Version numbering for release DECISION!
Rahul Siddharthan
rsidd at online.fr
Sun Mar 27 21:24:44 PST 2005
"Marc G. Fournier" <scrappy at xxxxxxx> wrote:
>yOn Sun, 27 Mar 2005, Matthew Dillon wrote:
>
>> I've decided on a version numbering scheme. Sorry, dates are out.
>> As much as dates are interesting, they create problems when dealing
>> with multiple branches. More importantly, they do not impart the
>> same sense of progress that real version numbers impart and, even
>> more importantly, all kernels are moving targets and tagged with
>> their build dates anyway so having a release date AND a build date
>> is simply too confusing.
>>
>> EVEN numbers denote releases. e.g. 1.0, 1.2, 1.4, 1.6
>> ODD numbers denote work-in-progress. e.g. 1.1, 1.3, 1.5, 1.7
>
>Isn't that how Linux does it? *cringe*
Why *cringe*? Anything linux does must be bad by definition?

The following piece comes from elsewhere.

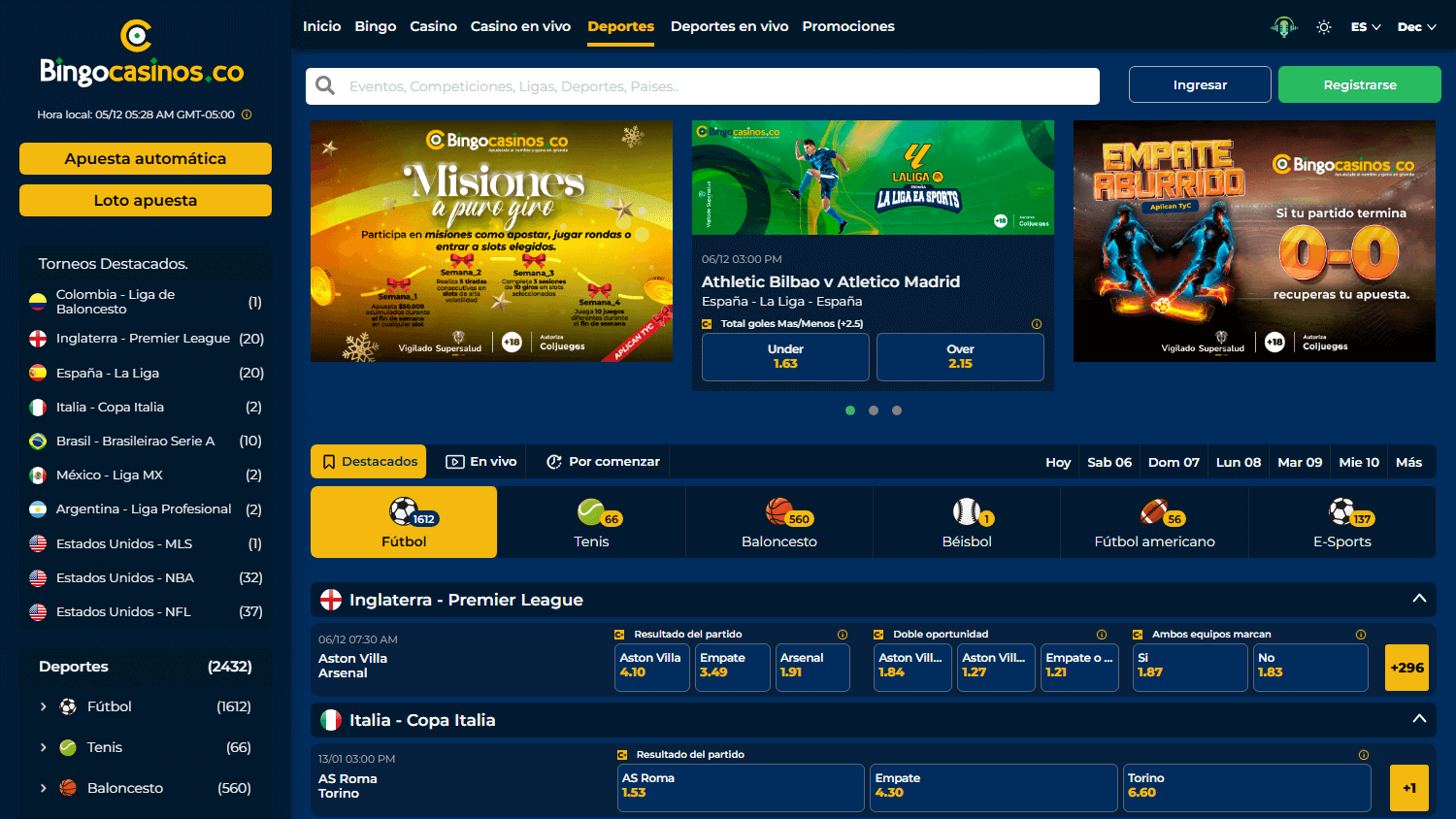Click the events search input field

click(679, 85)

Actually, linux at the moment seems closer to DragonFly: 2.6 has basically
become the development branch, Linus will make semi-stable releases
2.6.x on this branch, and others will make bugfix releases 2.6.x.y for
those who want stability. The numbering scheme is pretty ghastly but
in effect it seems not that far from what Matt is doing now.